Graphics developer Nvidia is making a play for the so-called netbook market by unveiling its new Ion Platform, which aims to bring high-performance graphics to low-cost, lightweight portable PCs based on Intel’s Atom processor technology. The Ion platform is based on the single-chip GeForce 9400 graphics processor that originally debuted with Apple’s latest MacBook offerings, and claims to let the comparatively low-powered Atom CPUs play the latest games and tap into operating systems more sophisticated than Windows XP—meaning, Windows Vista and the forthcoming Windows 7.
“Until now, a high definition affordable PC was an oxymoron,” said the general manager of Nvidia’s MCP business unit Drew Henry, in a statement. “The Ion Platform pairs the GeForce 9400 with a truly great Intel Atom CPU and lets consumers surf the Internet, play top games, edit photos, and watch videos all in high definition. This will really energize the PC market in 2009!”

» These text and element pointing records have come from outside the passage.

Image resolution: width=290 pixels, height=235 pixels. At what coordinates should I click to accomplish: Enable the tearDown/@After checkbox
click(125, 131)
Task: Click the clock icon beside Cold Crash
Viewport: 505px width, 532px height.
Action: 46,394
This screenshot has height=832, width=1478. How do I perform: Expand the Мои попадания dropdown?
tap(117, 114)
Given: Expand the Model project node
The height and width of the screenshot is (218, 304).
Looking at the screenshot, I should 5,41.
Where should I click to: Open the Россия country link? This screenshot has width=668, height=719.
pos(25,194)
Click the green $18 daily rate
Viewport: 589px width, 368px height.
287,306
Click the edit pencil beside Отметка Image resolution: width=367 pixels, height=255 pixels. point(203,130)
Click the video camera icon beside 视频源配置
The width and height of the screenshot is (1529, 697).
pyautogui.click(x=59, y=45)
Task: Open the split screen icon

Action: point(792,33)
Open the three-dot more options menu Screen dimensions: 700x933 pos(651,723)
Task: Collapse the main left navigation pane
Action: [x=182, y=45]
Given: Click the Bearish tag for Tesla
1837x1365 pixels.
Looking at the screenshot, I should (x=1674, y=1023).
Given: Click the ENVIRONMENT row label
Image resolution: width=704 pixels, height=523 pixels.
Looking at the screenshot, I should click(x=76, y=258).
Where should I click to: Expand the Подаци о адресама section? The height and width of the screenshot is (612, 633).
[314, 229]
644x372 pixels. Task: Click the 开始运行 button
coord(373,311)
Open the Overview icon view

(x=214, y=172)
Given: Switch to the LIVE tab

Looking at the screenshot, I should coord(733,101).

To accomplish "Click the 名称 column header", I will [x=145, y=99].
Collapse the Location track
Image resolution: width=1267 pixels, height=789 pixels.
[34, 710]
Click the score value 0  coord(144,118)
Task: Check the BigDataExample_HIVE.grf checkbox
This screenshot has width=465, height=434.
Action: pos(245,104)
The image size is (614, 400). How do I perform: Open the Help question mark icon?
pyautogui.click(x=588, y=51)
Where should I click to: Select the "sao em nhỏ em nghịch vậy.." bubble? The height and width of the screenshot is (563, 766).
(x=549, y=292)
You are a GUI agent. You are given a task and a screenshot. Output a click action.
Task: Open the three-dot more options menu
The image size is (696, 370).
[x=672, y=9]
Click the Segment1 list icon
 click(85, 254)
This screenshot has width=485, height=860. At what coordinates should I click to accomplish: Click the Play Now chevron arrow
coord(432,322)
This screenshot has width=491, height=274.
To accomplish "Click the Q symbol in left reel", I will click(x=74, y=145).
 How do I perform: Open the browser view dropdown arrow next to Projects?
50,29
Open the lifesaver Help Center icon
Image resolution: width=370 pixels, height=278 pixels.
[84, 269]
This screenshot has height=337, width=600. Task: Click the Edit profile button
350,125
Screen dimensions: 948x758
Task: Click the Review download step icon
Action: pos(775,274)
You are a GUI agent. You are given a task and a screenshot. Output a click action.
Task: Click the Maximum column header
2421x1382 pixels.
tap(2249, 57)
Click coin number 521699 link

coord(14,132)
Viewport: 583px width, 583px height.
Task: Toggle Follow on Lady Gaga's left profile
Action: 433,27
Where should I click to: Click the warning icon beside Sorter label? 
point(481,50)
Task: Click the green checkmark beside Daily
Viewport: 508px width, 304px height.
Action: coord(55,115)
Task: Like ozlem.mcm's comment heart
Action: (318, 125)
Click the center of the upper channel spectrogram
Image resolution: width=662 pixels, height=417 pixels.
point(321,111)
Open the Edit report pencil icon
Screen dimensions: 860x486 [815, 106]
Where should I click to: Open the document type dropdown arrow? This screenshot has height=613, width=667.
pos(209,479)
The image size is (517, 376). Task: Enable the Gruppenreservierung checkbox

There’s only one problem: Intel only sells its Atom CPUs with an integrated graphics solution on board. For systems manufacturers to use Nvidia’s Ion Platform, they’ll either have to pack two graphics systems into their products—which consumes additional power, adds weight and cost, and potentially causes hassles for users who want to switch between one and the other—or lobby Intel to let them buy a graphics-free version of the Atom to which they can bind Nvidia’s GeFore 9400. Nvidia is hoping industry and consumer demand will force Intel to do just that.
According to Nvidia, the GeForce 9400 offers up ten times the graphic performance of the Atom’s integrated graphics solution with a minimal impact on battery life, packing 16 processing cores and a total of 52 GLOPS of processing power. Nvidia claims the Atom-and-GeForce 9400 setup can run modern games such as Call of Duty 4 and Spore on what would otherwise be considered under-powered systems—and, of course, the ability to support full 1080p high definition video could be a major selling point to consumers, who could envision hooking up a netbook to a HDTV to watch movies and other high-definition content.
When will netbooks start sporting Nvidia’s Ion solution? That’s up to systems manufacturers—and, to an extent, Intel. Nvidia has not announced any systems manufacturers are committed to building its Ion Platform into netbook systems, although the company has reportedly been lobbying manufacturers to get them to pressure Intel into offering a GPU-free version of the Atom.